Already it had been announced that with the Omicron variant sweeping Europe and beyond, the Berlinale would be operating at a reduced capacity, with cinemas allowed to be no more than 50 per cent full and the festival running four days shorter than its usual 11 days.

But while the overall selection is 20 per cent smaller than usual, that hasn’t drastically curtailed the main competition, which has 18 films playing. All but one are world premieres, with five of the directors also being past winners of either a Golden or Silver Bear.

Among the titles of interest for Middle Eastern film fans will be See You Friday, Robinson, a documentary featuring in the Encounters strand.
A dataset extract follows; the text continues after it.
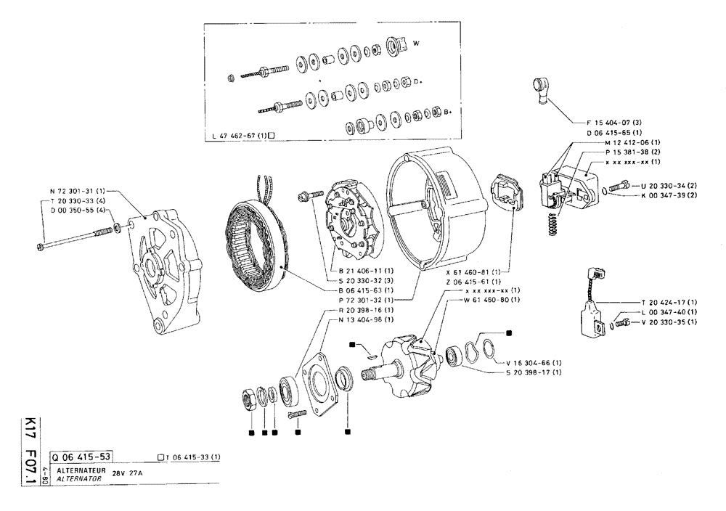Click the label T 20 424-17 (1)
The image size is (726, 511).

This non-fiction experience is co-produced by Lebanese producer Georges Schoucair via his Shortcut Films outfit and is directed by Iranian filmmaker and painter Mitra Farahani.

The focus is a conversation between the famed French New Wave director Jean-Luc Godard – now 90 years old – and Iranian filmmaker and literary figure Ebrahim Golestan, which took the shape of weekly email exchanges. Godard will also feature heavily at the festival, with an exhibition devoted to him and a restored version of his 2004 film Notre Musique.

In the Forum section, the festival’s more experimental strand, this year comprises of 27 films. Mohammad Shawky Hassan, a filmmaker who lives in Cairo, will present Shall I Compare You to a Summer’s Day? Described intriguingly as a metafictional audiovisual essay, this co-production between Egypt, Lebanon and Germany is said to explore “romantic encounters, haunting memories, pop music and folktales” in Arab culture.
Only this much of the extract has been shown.